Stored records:
..............................
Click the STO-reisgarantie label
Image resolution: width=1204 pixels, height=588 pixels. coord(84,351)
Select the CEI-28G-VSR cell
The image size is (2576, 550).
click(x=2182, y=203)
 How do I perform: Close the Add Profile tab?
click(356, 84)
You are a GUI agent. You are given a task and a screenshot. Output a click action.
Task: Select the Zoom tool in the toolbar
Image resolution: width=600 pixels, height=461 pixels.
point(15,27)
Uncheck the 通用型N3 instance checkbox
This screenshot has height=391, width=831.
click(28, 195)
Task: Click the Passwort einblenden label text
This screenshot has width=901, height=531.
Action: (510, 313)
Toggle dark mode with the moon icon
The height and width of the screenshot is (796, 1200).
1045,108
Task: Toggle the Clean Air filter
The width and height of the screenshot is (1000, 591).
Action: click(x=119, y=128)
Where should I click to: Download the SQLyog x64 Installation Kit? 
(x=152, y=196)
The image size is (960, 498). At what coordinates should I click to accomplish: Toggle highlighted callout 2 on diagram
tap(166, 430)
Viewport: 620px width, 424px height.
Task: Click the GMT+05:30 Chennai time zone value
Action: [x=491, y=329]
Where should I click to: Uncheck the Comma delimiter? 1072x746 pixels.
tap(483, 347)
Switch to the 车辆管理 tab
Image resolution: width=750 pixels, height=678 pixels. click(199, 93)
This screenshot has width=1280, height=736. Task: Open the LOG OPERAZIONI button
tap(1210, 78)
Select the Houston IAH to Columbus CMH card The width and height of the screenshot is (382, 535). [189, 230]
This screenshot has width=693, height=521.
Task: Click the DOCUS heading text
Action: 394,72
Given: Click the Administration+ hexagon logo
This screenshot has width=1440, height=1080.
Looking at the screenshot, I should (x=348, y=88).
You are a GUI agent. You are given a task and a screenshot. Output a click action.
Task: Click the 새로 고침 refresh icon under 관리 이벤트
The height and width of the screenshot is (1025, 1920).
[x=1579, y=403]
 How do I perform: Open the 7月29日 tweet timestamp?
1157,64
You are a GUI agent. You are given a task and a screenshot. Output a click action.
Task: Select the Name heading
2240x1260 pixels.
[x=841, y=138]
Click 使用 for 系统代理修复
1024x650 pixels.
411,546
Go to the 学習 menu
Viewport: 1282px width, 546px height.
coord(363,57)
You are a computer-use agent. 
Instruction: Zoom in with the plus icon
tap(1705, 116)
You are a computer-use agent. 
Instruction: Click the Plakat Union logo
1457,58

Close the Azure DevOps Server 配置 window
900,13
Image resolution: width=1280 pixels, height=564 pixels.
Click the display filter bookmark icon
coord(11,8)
..............................
▸ Prompt: Each line above is to be reproduced exactly.

▸ Answer space:
Click the STO-reisgarantie label
Image resolution: width=1204 pixels, height=588 pixels. coord(84,351)
Select the CEI-28G-VSR cell
The image size is (2576, 550).
click(x=2182, y=203)
 How do I perform: Close the Add Profile tab?
click(356, 84)
You are a GUI agent. You are given a task and a screenshot. Output a click action.
Task: Select the Zoom tool in the toolbar
Image resolution: width=600 pixels, height=461 pixels.
point(15,27)
Uncheck the 通用型N3 instance checkbox
This screenshot has height=391, width=831.
click(28, 195)
Task: Click the Passwort einblenden label text
This screenshot has width=901, height=531.
Action: (510, 313)
Toggle dark mode with the moon icon
The height and width of the screenshot is (796, 1200).
1045,108
Task: Toggle the Clean Air filter
The width and height of the screenshot is (1000, 591).
Action: click(x=119, y=128)
Where should I click to: Download the SQLyog x64 Installation Kit? 
(x=152, y=196)
The image size is (960, 498). At what coordinates should I click to accomplish: Toggle highlighted callout 2 on diagram
tap(166, 430)
Viewport: 620px width, 424px height.
Task: Click the GMT+05:30 Chennai time zone value
Action: [x=491, y=329]
Where should I click to: Uncheck the Comma delimiter? 1072x746 pixels.
tap(483, 347)
Switch to the 车辆管理 tab
Image resolution: width=750 pixels, height=678 pixels. click(199, 93)
This screenshot has width=1280, height=736. Task: Open the LOG OPERAZIONI button
tap(1210, 78)
Select the Houston IAH to Columbus CMH card The width and height of the screenshot is (382, 535). [189, 230]
This screenshot has width=693, height=521.
Task: Click the DOCUS heading text
Action: 394,72
Given: Click the Administration+ hexagon logo
This screenshot has width=1440, height=1080.
Looking at the screenshot, I should (x=348, y=88).
You are a GUI agent. You are given a task and a screenshot. Output a click action.
Task: Click the 새로 고침 refresh icon under 관리 이벤트
The height and width of the screenshot is (1025, 1920).
[x=1579, y=403]
 How do I perform: Open the 7月29日 tweet timestamp?
1157,64
You are a GUI agent. You are given a task and a screenshot. Output a click action.
Task: Select the Name heading
2240x1260 pixels.
[x=841, y=138]
Click 使用 for 系统代理修复
1024x650 pixels.
411,546
Go to the 学習 menu
Viewport: 1282px width, 546px height.
coord(363,57)
You are a computer-use agent. 
Instruction: Zoom in with the plus icon
tap(1705, 116)
You are a computer-use agent. 
Instruction: Click the Plakat Union logo
1457,58

Close the Azure DevOps Server 配置 window
900,13
Image resolution: width=1280 pixels, height=564 pixels.
Click the display filter bookmark icon
coord(11,8)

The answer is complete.